--- PROVIDED DATA Enclosed Below ---
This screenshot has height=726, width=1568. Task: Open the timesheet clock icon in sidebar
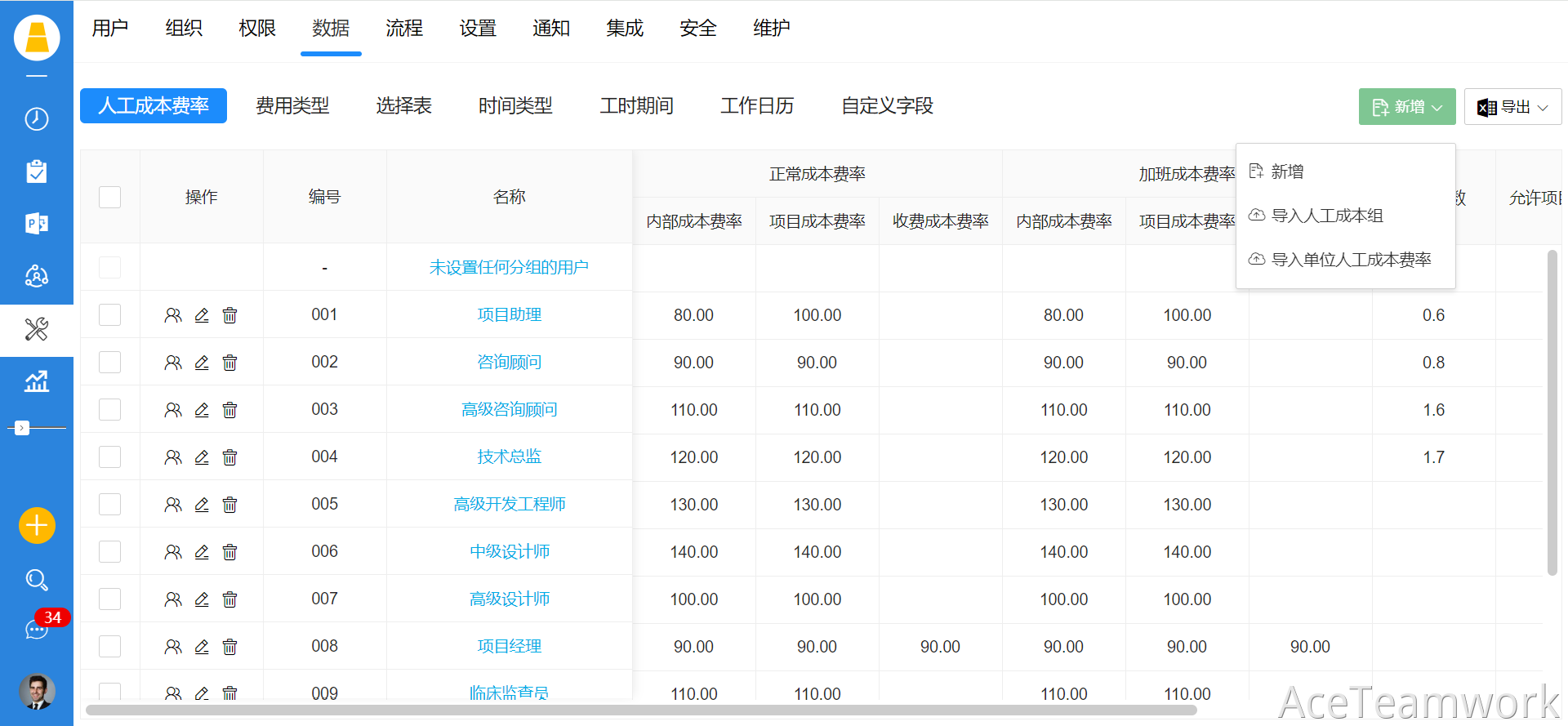point(37,119)
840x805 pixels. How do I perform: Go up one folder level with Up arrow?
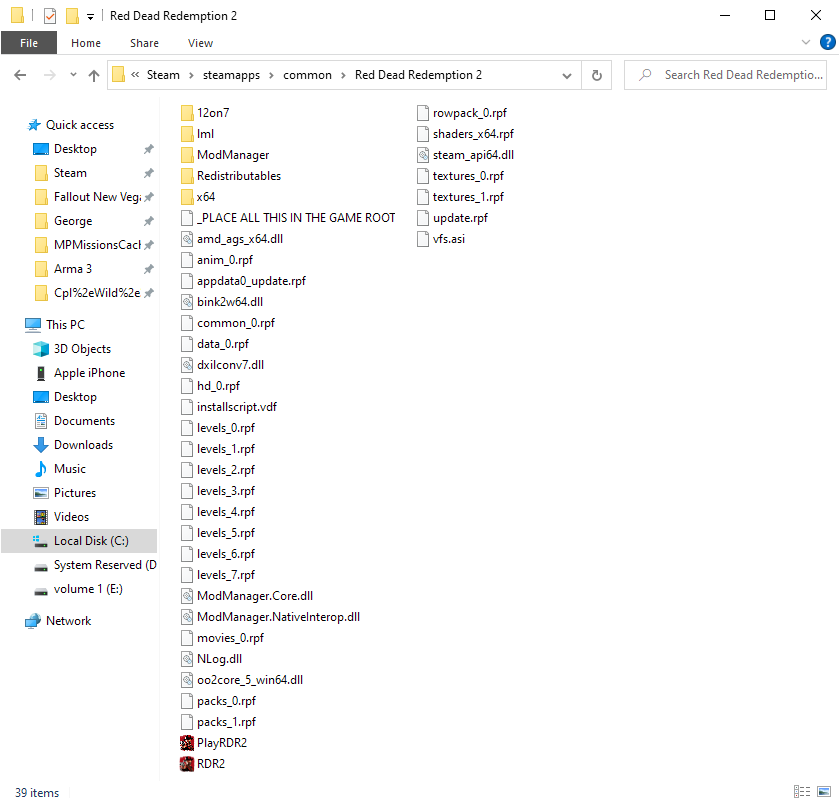point(94,75)
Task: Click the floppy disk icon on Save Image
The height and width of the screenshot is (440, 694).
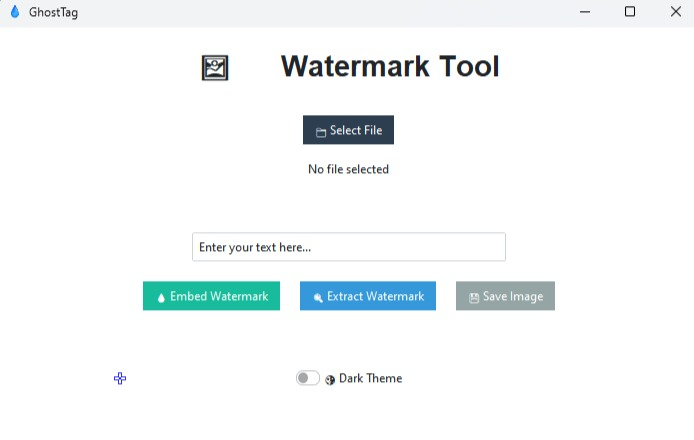Action: click(474, 297)
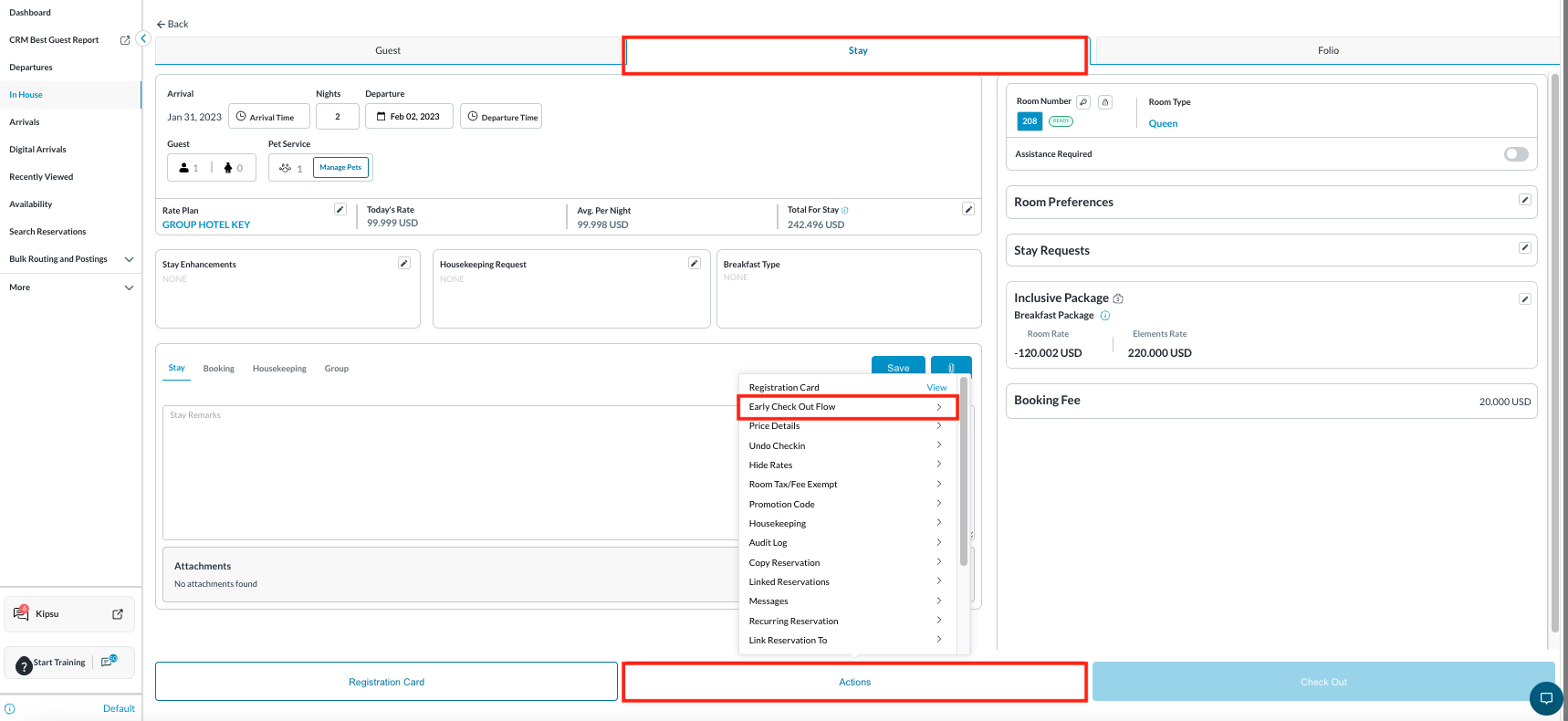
--- End of Enclosed PROVIDED DATA ---
▸ EXERCISE DETAILS:
Take the line that contains "840x805 pixels. How" and every line after it up to the end of the records above, and restate them exactly, without the pictures.

▸ RESULT OF THE TASK:
840x805 pixels. How do I perform: Go up one folder level with Up arrow?
point(94,75)
Task: Click the floppy disk icon on Save Image
The height and width of the screenshot is (440, 694).
Action: click(474, 297)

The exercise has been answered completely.